Lysophosphatidylcholine acyltransferase 1 is down-regulated by hepatitis C virus: impact on production of lipo-viro-particles

Objective HCV is intimately linked with the liver lipid metabolism, devoted to the efflux of triacylglycerols stored in lipid droplets (LDs) in the form of triacylglycerol-rich very-low-density lipoproteins (VLDLs): (i) the most infectious HCV particles are those of lowest density due to association with triacylglycerol-rich lipoproteins and (ii) HCV-infected patients frequently develop hepatic steatosis (increased triacylglycerol storage). The recent identification of lysophosphatidylcholine acyltransferase 1 (LPCAT1) as an LD phospholipid-remodelling enzyme prompted us to investigate its role in liver lipid metabolism and HCV infectious cycle. Design Huh-7.5.1 cells and primary human hepatocytes (PHHs) were infected with JFH1-HCV. LPCAT1 depletion was achieved by RNA interference. Cells were monitored for LPCAT1 expression, lipid metabolism and HCV production and infectivity.

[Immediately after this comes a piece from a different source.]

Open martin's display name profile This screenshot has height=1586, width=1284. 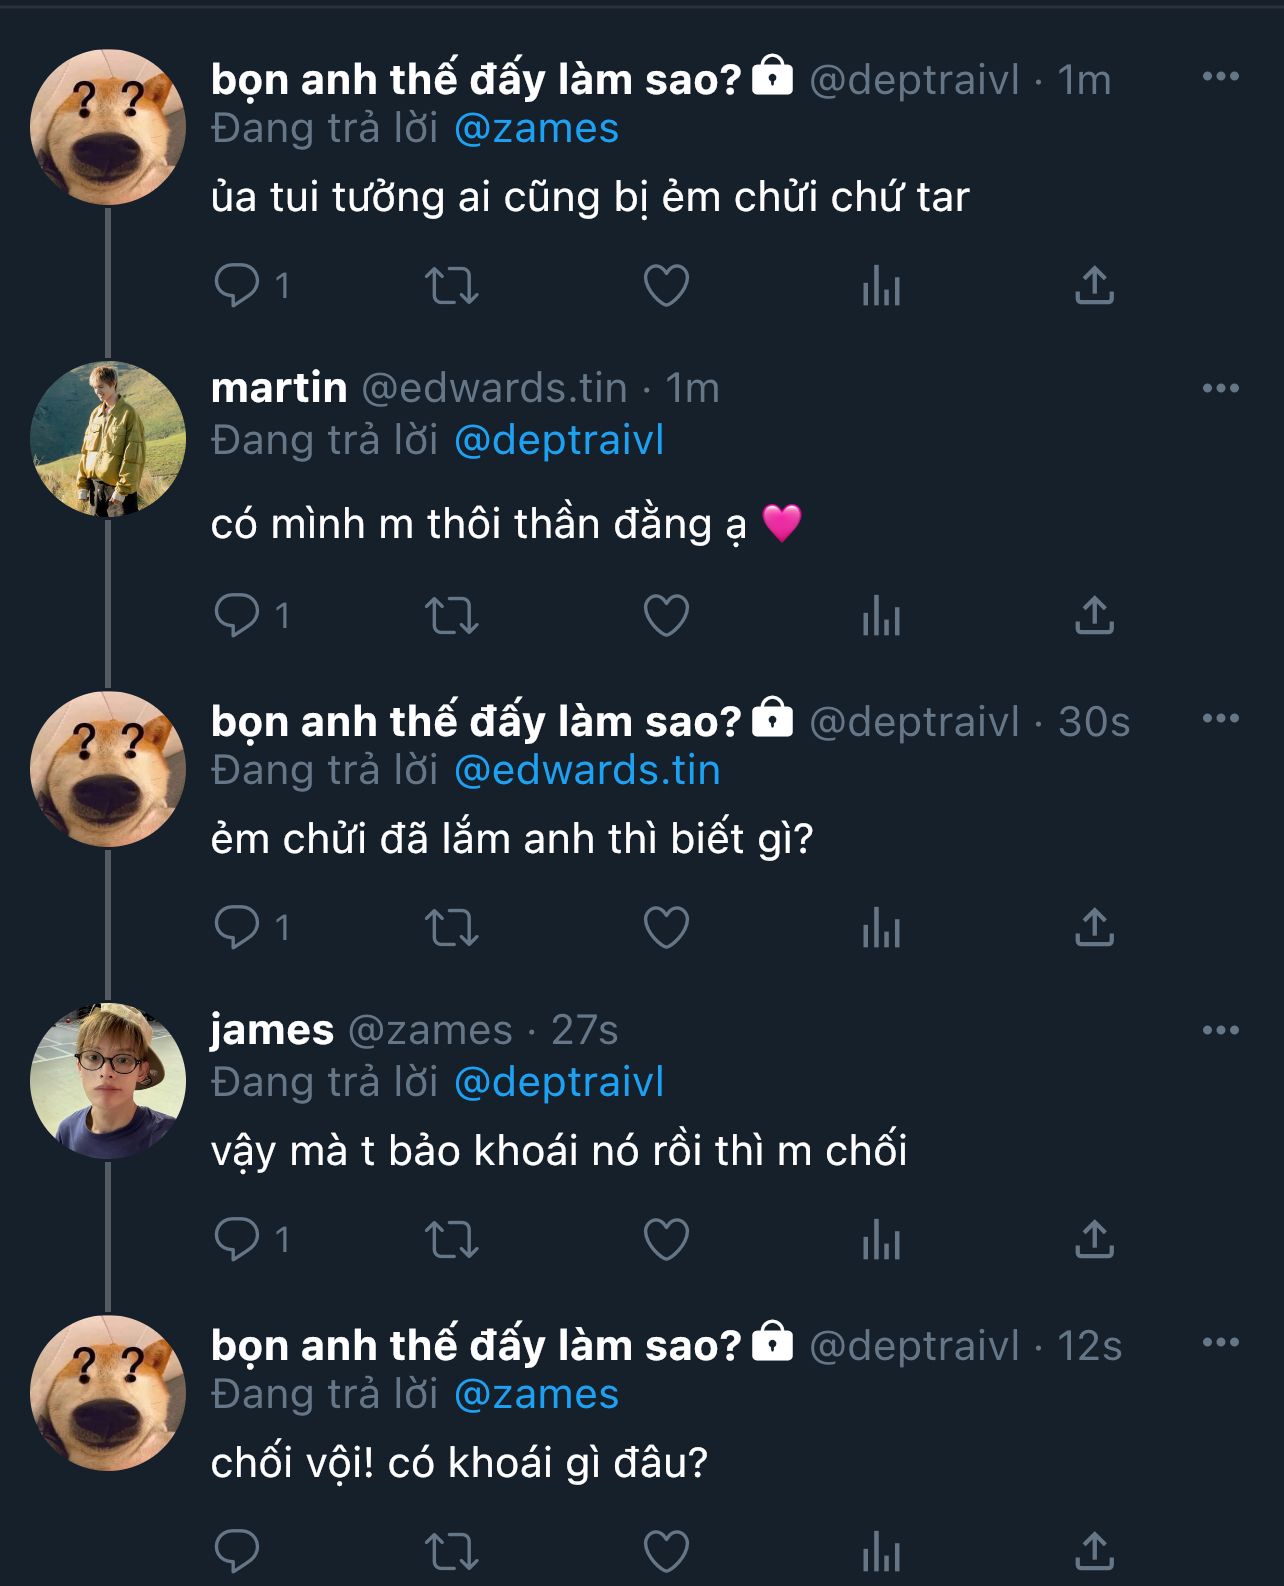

The density of viral particles was assessed by isopycnic ultracentrifugation. Results Upon HCV infection, both Huh-7.5.1 cells and PHH had decreased levels of LPCAT1 transcript and protein, consistent with transcriptional downregulation. LPCAT1 depletion in either naive or infected Huh-7.5.1 cells resulted in altered lipid metabolism characterised by LD remodelling, increased triacylglycerol storage and increased secretion of VLDL. In infected Huh-7.5.1 cells or PHH, LPCAT1 depletion increased production of the viral particles of lowest density and highest infectivity. Conclusions We have identified LPCAT1 as a modulator of liver lipid metabolism downregulated by HCV, which appears as a viral strategy to increase the triacylglycerol content and hence infectivity of viral particles. Targeting this metabolic pathway may represent an attractive therapeutic approach to reduce both the viral titre and hepatic steatosis.